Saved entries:
• • • •

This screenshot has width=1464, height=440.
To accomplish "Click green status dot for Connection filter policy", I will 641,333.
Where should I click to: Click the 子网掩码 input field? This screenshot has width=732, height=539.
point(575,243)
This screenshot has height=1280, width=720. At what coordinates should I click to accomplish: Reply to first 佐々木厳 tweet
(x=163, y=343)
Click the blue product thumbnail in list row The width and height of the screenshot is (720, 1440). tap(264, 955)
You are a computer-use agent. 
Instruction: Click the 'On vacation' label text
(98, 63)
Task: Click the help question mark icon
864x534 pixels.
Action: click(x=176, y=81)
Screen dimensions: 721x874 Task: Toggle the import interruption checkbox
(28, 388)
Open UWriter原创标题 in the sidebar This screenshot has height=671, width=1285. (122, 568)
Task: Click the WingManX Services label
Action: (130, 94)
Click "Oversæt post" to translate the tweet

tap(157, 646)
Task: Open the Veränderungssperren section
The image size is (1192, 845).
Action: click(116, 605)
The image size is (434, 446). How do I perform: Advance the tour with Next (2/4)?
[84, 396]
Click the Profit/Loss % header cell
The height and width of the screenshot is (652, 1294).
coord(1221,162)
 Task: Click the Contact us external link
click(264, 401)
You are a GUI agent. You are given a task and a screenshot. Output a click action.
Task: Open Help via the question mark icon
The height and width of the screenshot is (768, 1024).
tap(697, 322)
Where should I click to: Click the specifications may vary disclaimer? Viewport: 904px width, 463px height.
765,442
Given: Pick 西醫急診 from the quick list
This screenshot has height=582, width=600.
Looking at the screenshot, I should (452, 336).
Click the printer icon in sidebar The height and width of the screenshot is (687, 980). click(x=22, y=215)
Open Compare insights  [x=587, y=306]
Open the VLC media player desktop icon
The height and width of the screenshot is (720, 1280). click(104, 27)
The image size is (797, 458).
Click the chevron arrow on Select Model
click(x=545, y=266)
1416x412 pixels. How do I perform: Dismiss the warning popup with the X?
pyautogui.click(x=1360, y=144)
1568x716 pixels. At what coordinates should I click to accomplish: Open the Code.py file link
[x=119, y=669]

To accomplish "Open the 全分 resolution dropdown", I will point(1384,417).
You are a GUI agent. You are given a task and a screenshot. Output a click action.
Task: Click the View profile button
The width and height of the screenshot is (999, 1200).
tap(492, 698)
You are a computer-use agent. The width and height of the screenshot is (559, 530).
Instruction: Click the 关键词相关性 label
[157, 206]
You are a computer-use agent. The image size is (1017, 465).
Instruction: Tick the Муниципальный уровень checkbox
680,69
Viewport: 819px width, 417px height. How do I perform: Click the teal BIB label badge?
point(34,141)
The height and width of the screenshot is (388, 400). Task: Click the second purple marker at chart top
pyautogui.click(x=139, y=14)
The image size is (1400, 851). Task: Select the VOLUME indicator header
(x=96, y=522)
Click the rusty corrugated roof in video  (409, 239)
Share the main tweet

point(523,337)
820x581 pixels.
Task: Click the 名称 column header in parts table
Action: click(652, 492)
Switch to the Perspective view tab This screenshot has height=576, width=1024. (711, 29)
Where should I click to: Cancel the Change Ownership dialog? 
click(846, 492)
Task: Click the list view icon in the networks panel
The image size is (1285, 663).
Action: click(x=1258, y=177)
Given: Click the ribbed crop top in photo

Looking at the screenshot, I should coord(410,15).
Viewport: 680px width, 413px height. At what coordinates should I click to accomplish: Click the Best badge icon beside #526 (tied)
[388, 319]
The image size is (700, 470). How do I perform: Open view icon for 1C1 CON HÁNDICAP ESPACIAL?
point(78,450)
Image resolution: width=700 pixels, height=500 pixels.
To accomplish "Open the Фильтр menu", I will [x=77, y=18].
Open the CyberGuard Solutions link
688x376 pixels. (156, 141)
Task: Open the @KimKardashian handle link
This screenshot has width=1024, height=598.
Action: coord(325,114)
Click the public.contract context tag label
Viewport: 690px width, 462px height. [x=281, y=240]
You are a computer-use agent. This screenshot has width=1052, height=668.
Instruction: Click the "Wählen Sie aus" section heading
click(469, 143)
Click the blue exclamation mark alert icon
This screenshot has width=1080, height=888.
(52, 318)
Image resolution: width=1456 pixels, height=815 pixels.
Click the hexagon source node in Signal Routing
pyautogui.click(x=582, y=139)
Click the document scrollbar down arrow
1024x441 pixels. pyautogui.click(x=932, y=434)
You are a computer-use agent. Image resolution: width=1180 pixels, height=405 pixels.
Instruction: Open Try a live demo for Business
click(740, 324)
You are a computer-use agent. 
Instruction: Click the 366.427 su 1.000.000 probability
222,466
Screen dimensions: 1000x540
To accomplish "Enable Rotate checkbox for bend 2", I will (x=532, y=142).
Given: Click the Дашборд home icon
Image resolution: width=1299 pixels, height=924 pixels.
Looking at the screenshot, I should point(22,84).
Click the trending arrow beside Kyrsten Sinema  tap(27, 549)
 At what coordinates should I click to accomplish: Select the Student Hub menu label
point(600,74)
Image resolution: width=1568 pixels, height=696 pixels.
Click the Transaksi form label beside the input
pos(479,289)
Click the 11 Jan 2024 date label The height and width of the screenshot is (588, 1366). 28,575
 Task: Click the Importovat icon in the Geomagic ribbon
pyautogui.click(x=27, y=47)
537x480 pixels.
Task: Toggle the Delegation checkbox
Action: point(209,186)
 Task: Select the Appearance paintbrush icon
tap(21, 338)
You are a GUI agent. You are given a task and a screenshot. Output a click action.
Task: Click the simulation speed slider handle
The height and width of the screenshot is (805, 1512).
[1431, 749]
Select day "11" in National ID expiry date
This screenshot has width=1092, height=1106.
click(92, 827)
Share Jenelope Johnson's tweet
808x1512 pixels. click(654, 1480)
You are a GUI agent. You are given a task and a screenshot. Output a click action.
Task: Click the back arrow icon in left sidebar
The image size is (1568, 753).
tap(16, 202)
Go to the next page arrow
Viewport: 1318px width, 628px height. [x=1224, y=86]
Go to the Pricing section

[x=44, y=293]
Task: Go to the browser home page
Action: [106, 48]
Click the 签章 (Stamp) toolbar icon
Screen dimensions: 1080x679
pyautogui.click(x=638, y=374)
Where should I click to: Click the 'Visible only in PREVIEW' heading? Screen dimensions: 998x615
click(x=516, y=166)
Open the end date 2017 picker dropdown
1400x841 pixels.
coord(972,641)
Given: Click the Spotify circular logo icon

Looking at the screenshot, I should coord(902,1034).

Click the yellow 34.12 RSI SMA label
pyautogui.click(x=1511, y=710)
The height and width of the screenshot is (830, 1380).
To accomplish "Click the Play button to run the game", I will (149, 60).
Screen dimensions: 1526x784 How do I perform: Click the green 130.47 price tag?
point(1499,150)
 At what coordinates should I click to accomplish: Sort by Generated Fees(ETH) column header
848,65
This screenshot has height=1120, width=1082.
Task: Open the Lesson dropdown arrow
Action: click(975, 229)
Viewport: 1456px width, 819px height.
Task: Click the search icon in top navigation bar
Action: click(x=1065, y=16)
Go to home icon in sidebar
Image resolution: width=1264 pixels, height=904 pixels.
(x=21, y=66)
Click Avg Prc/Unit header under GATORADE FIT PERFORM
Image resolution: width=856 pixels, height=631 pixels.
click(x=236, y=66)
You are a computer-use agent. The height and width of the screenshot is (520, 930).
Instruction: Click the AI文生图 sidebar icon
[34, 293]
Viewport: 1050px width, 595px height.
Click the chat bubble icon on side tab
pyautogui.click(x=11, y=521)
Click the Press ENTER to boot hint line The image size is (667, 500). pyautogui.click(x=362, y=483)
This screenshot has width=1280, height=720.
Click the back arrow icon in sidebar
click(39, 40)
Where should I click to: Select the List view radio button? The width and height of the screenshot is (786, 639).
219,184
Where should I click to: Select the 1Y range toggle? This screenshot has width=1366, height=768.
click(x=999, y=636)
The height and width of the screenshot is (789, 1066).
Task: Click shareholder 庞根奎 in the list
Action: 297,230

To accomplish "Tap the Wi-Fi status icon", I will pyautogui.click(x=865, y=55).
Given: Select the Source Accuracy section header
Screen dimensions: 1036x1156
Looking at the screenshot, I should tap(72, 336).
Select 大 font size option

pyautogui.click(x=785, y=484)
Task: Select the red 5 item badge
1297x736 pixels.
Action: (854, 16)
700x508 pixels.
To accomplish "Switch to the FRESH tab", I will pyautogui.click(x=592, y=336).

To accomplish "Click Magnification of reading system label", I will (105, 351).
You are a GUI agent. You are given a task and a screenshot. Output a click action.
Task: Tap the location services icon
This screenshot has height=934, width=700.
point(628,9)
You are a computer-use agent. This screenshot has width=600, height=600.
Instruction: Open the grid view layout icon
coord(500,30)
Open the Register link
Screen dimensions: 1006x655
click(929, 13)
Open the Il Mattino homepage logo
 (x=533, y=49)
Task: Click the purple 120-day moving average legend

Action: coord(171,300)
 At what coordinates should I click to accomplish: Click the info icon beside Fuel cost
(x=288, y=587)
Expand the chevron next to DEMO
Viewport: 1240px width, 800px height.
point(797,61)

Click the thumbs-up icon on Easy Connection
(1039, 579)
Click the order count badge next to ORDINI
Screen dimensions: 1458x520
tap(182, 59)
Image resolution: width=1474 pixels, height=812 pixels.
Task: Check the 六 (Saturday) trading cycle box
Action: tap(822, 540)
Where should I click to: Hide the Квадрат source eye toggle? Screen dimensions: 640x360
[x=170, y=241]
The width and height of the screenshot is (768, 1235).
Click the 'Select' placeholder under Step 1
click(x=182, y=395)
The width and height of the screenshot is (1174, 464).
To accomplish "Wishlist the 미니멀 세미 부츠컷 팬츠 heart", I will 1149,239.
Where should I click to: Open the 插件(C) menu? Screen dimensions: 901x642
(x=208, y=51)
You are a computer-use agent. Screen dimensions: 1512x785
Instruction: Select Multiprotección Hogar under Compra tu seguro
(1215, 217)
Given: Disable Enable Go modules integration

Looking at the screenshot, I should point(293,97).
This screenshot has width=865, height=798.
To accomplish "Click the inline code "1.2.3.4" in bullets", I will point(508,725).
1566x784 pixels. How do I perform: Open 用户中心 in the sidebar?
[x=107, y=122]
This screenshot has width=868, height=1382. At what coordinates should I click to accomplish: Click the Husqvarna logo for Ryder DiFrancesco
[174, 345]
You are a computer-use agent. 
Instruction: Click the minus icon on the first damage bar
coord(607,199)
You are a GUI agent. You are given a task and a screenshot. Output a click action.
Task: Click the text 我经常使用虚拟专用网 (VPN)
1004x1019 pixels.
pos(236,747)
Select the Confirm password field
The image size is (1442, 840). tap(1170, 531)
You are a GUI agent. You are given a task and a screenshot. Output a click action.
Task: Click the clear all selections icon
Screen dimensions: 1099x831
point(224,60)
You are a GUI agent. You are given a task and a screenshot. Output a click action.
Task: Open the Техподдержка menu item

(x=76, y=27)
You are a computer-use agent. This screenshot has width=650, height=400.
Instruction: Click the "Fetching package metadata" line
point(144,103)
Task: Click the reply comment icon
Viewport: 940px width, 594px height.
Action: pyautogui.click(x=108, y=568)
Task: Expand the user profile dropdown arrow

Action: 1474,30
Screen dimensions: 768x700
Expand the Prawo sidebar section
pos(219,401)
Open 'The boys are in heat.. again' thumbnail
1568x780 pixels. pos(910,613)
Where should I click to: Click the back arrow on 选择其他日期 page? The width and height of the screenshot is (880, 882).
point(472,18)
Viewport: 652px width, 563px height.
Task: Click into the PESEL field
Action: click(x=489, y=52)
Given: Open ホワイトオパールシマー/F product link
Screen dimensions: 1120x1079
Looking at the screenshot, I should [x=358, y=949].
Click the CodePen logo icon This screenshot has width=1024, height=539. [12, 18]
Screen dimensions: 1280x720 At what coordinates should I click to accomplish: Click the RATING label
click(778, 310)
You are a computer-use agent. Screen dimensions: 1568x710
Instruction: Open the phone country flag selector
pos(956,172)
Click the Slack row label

• • • •

Exercise aim: Check each line of the data for the string "handle" and state how many lines contain it, without any other output.

Exercise result: 2